### Exercise materials
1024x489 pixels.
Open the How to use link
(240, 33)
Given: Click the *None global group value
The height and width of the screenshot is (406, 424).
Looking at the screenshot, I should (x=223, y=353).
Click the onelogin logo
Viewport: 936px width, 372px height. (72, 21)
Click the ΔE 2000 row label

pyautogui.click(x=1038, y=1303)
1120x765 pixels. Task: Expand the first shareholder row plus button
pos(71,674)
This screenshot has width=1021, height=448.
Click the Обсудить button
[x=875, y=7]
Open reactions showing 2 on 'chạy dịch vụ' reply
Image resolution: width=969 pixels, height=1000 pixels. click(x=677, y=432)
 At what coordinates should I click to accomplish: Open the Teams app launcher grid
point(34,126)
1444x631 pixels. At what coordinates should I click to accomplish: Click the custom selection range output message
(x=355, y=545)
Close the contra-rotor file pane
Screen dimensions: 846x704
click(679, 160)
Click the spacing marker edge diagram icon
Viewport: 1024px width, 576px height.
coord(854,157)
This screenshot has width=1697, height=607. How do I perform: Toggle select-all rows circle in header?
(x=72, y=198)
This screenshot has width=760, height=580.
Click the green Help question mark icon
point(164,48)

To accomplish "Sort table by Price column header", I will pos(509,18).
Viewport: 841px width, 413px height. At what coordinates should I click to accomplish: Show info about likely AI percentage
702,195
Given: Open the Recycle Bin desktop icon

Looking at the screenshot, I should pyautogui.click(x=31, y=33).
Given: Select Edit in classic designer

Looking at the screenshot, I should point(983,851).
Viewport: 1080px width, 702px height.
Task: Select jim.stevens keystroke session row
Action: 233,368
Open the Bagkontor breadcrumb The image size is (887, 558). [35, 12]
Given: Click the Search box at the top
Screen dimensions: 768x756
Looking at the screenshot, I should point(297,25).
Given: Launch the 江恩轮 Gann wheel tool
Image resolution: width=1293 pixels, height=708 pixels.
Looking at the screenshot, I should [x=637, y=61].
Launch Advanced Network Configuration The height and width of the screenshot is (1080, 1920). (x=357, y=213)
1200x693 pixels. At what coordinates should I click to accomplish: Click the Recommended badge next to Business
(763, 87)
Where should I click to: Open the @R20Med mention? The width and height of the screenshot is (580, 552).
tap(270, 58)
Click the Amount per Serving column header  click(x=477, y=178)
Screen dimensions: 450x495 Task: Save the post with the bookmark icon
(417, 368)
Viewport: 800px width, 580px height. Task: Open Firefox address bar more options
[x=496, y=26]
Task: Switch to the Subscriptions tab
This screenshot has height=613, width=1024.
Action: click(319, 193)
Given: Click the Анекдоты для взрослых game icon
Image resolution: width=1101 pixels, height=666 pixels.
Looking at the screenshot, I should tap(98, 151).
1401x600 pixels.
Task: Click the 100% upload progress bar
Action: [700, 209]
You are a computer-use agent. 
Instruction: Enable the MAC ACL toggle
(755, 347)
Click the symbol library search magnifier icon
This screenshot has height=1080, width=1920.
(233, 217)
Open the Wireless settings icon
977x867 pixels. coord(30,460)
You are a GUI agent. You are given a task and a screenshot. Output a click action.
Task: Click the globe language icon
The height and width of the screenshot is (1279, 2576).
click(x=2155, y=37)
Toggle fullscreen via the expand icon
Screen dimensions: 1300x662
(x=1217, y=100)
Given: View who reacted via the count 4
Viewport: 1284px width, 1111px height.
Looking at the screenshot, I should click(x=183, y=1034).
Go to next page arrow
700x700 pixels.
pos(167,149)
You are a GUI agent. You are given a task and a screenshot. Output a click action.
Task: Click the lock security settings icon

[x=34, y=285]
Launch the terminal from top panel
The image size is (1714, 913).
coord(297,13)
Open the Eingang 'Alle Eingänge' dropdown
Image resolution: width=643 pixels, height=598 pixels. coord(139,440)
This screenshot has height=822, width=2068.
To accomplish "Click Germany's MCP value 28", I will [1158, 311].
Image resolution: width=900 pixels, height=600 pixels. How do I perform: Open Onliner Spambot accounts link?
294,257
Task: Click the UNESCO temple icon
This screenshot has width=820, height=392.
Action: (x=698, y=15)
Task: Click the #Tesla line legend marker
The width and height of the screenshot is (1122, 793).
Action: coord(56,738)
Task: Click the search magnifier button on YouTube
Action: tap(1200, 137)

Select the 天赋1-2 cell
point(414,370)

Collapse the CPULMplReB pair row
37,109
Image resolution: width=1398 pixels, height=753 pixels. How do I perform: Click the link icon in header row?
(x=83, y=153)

### What is expected
Update the lines starting at the one containing "Click the ΔE 2000 row label" and ending at the one containing "Image resolution: width=969", changing "button" to "control" and leaving everything else unchanged. Give back only those lines.

### Task result
Click the ΔE 2000 row label

pyautogui.click(x=1038, y=1303)
1120x765 pixels. Task: Expand the first shareholder row plus control
pos(71,674)
This screenshot has width=1021, height=448.
Click the Обсудить control
[x=875, y=7]
Open reactions showing 2 on 'chạy dịch vụ' reply
Image resolution: width=969 pixels, height=1000 pixels. click(x=677, y=432)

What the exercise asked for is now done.